Overly attacking full-backs
Dani Alves and Marcelo could be the only players offering true width in the Brazilian attack, but as a result of their forays forward they inevitably abandon their defensive duties.
Many teams prefer to use an attacking full-back on one side, with one who’s slightly more defensively minded on the other, but both of Brazil's full backs would be considered to be attack minded players.
In some games Scolari might instruct the pair to be more wary of their defensive position, but with space in front of them left vacant by attacking team-mates cutting inside, the temptation to roam will always be there.
A lack of attacking balance
Neymar is undoubtedly the star of the show for Brazil, and Scolari has spent the last few friendlies working out where best to deploy him. Whilst he’ll often start games drifting inside from an attacking position on the left, he’s recently looked more effective playing through the middle in and around Fred.

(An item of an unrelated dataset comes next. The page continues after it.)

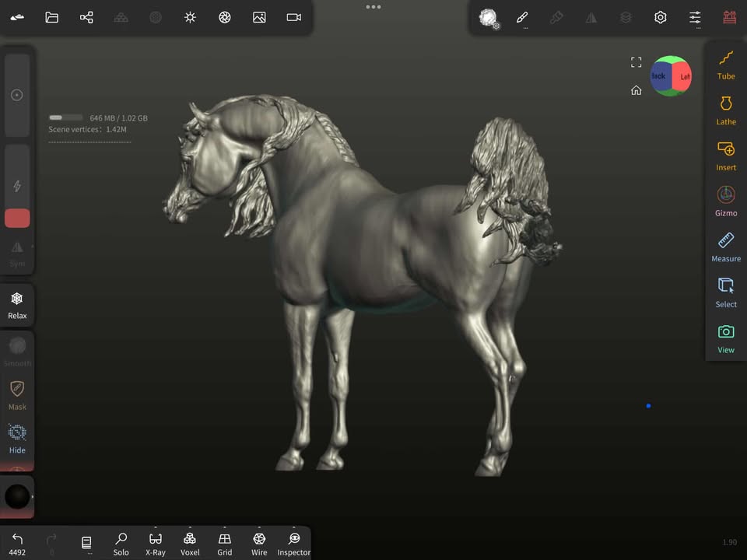
Task: Open the Lighting settings sun icon
Action: pyautogui.click(x=190, y=17)
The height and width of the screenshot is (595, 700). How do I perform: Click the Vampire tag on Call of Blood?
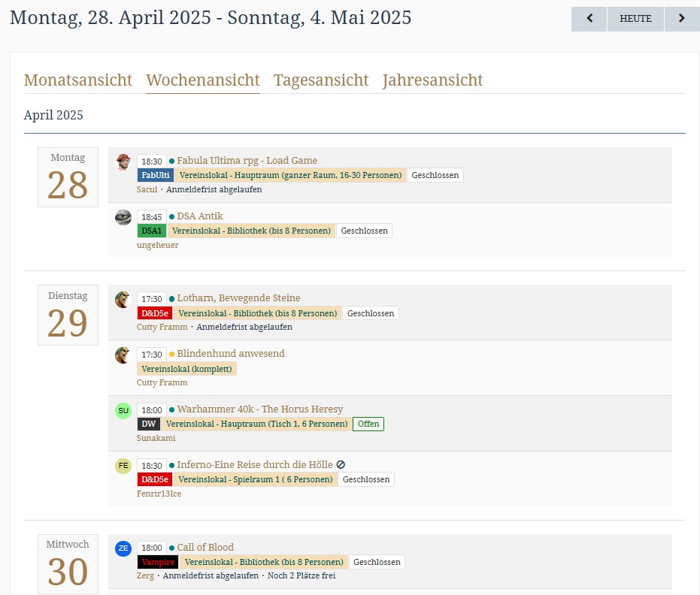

Neymar’s role dictates the rest of the attacking set-up, with Oscar being shifted around to accommodate the number ten. Oscar’s productivity has dropped of late, but he’ll work hard for the team regardless of his attacking form.
Willian and Hulk have been used in the wide positions, with the latter linking up well with Neymar for a goal which was wrongly disallowed for offside in the friendly against Serbia.
The attacking balance needs to be built around Neymar, but not at the expense of the other talented players around him. If this balance can’t be achieved then Brazil, and Neymar, could struggle.
Carelessness in defence
When you have an array of attacking talent in your team, it’s sometimes easy to switch off in defence. Luckily Brazil have one of the best defenders in the world in the shape of Thiago Silva, but he’s heavily relied upon to organise the back four and cover for others.
David Luiz, and to a lesser extent Dante, have a tendency to switch off at times, and there was an example in the Serbia friendly of Luiz’s volatile tendencies as he was involved in a mix-up with Thiago Silva.
Despite this, the pair have never been on a losing side for Brazil under Scolari, but there’s a first time for everything...
Thiago Silva e David Luiz nunca perderam atuando juntos sob o comando de Felipão. Até agora, 12 jogos (10V e 2E). pic.twitter.com/0nJUoFXzEX— Site Goleada Info (@goleada_info) June 6, 2014
Translates as: Thiago Silva and David Luiz have never lost when playing together under Scolari. 12 games (10 wins and 2 draws)
Overwhelming pressure and expectation
Scolari’s players seem to be taking things in their stride, and the character of the group is one of the reasons he picked the squad he did rather than bring in supposed better players who might not fit in.
However, having won the last nine friendlies during World Cup preparation, their mettle has rarely been tested, and should they falter at some point in the tournament it’ll be interesting to see if they can pick themselves up.
It's also a massive tournament for the Brazilian fans, and they'll make sure they let the team know if they're not happy.
The fans in São Paulo weren't afraid to boo the side when they thought the players weren't up to scratch in the recent friendly in the city, and this criticism could pose another problem for the players.